Zhao Tailong 赵泰隆

Personal information
- Born: 1 April 1990 (age 36) Changchun, Jilin, China
- Listed height: 6 ft 6 in (1.98 m)
- Listed weight: 187 lb (85 kg)

Career information
- NBA draft: 2012: undrafted
- Playing career: 2007–2022
- Position: Shooting guard / small forward

Career history
- 2007–2019: Fujian Sturgeons
- 2019–2022: Qingdao Eagles

Career highlights
- CBA All-Star (2012);

= Zhao Tailong =

Chinese basketball player

Zhao Tailong (赵泰隆, born January 4, 1990) is a Chinese former basketball player of the Chinese Basketball Association.

==Professional career==
Zhao started out his playing career with the Sturgeons back in 2007 under their junior squad before officially being promoted into the team's professional roster sometime around the 2011-12 CBA season. During his first season as a professional, Zhao would be named a CBA All-Star for the Southern All-Stars team; he has since been named a CBA All-Star multiple times throughout his career. Because of that distinction, Zhao is considered to be a star player for Fujian alongside Wang Zhelin, who was previously drafted by the Memphis Grizzlies in the 2016 NBA draft. He had also previously participated in both the 2014 Asian Games and the 2015 FIBA Asia Championship, with the latter event having a national team that had most of its roster be 23 or younger entering the event. The team had won the gold medal throughout that time, with Zhao having participation with the team as well. For Zhao's first two seasons with Fujian, he was able to start for every game with the team while also managing to improve on his point production and other major statistics between his first professional season and his second. However, during his third season, his production started to slip up a bit, due in part to him starting in fewer games with the Sturgeons with an injury he'd display sometime in the 2013-14 CBA season.

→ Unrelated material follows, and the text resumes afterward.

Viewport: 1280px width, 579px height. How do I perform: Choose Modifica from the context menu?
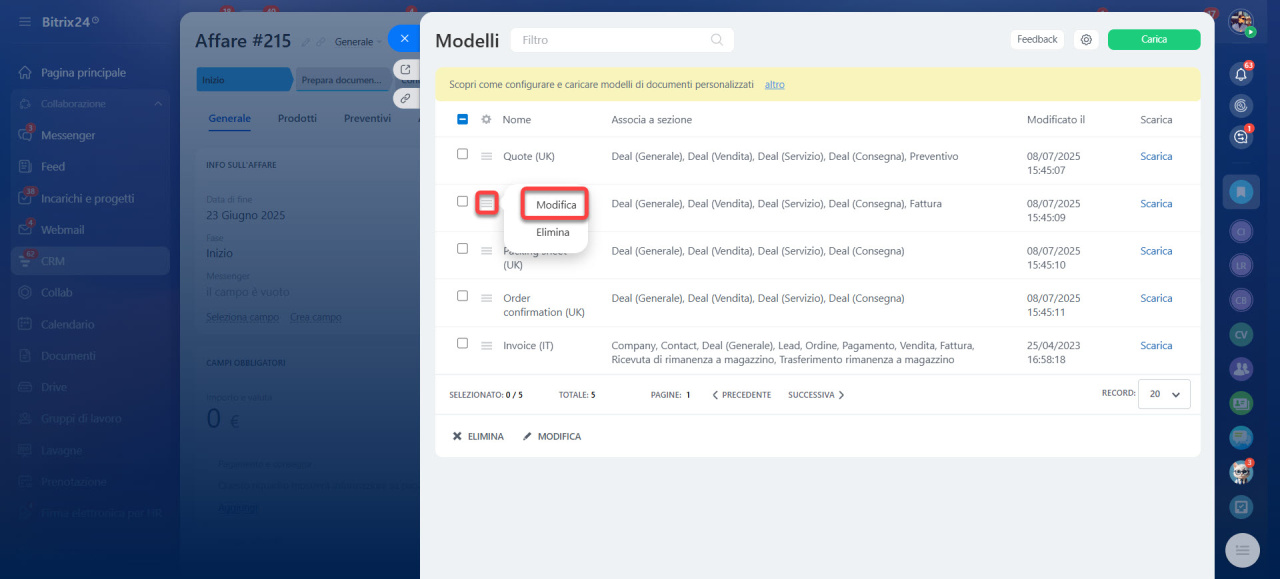[x=555, y=205]
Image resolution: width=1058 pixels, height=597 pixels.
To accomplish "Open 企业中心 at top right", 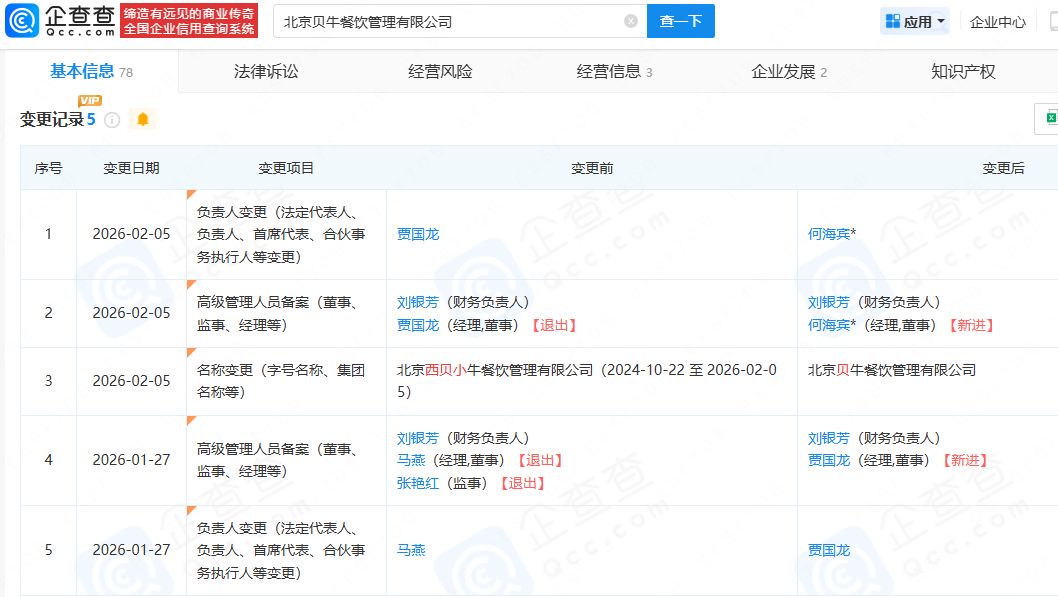I will [x=997, y=20].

Zhao's production would continue to slip under his next two seasons, even with him gaining more of a starting role again when compared to this third season in the CBA. He is currently projected to returning as a full-time starter again, with Zhao not only trying to help the team out in gaining more victories in the process, but also get back to the level he was at earlier on to the point of being on the Chinese national team.